**Objective**
Copy these lines exactly as they appear in the records below.

(Items from a data source)

______________________________

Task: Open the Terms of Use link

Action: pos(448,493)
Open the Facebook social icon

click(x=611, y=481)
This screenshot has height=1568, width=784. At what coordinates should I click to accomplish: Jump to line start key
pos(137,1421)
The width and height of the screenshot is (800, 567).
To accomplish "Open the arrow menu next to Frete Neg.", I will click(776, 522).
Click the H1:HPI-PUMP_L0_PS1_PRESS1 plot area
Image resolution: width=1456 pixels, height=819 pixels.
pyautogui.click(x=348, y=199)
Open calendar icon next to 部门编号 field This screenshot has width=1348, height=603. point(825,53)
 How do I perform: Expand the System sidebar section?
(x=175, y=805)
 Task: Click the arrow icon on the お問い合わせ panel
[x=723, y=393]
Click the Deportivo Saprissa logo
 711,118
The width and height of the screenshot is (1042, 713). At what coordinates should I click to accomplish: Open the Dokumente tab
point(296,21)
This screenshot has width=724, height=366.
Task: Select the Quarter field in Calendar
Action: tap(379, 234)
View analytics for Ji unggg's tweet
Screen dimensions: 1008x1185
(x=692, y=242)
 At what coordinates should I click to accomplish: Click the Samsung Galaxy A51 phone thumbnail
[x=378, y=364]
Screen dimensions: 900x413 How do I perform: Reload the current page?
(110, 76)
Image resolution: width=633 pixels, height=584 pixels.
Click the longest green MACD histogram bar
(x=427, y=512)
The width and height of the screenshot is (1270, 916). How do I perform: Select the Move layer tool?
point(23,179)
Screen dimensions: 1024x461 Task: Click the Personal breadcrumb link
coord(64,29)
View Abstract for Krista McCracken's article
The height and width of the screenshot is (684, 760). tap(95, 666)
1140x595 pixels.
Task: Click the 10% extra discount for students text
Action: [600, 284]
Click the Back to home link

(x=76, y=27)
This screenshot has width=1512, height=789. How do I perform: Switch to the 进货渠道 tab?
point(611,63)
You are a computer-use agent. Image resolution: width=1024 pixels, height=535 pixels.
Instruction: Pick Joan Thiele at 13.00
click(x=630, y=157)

______________________________

**Result of the exercise**
Task: Open the Terms of Use link

Action: pos(448,493)
Open the Facebook social icon

click(x=611, y=481)
This screenshot has height=1568, width=784. At what coordinates should I click to accomplish: Jump to line start key
pos(137,1421)
The width and height of the screenshot is (800, 567).
To accomplish "Open the arrow menu next to Frete Neg.", I will click(776, 522).
Click the H1:HPI-PUMP_L0_PS1_PRESS1 plot area
Image resolution: width=1456 pixels, height=819 pixels.
pyautogui.click(x=348, y=199)
Open calendar icon next to 部门编号 field This screenshot has width=1348, height=603. point(825,53)
 How do I perform: Expand the System sidebar section?
(x=175, y=805)
 Task: Click the arrow icon on the お問い合わせ panel
[x=723, y=393]
Click the Deportivo Saprissa logo
 711,118
The width and height of the screenshot is (1042, 713). At what coordinates should I click to accomplish: Open the Dokumente tab
point(296,21)
This screenshot has width=724, height=366.
Task: Select the Quarter field in Calendar
Action: tap(379, 234)
View analytics for Ji unggg's tweet
Screen dimensions: 1008x1185
(x=692, y=242)
 At what coordinates should I click to accomplish: Click the Samsung Galaxy A51 phone thumbnail
[x=378, y=364]
Screen dimensions: 900x413 How do I perform: Reload the current page?
(110, 76)
Image resolution: width=633 pixels, height=584 pixels.
Click the longest green MACD histogram bar
(x=427, y=512)
The width and height of the screenshot is (1270, 916). How do I perform: Select the Move layer tool?
point(23,179)
Screen dimensions: 1024x461 Task: Click the Personal breadcrumb link
coord(64,29)
View Abstract for Krista McCracken's article
The height and width of the screenshot is (684, 760). tap(95, 666)
1140x595 pixels.
Task: Click the 10% extra discount for students text
Action: [600, 284]
Click the Back to home link

(x=76, y=27)
This screenshot has width=1512, height=789. How do I perform: Switch to the 进货渠道 tab?
point(611,63)
You are a computer-use agent. Image resolution: width=1024 pixels, height=535 pixels.
Instruction: Pick Joan Thiele at 13.00
click(x=630, y=157)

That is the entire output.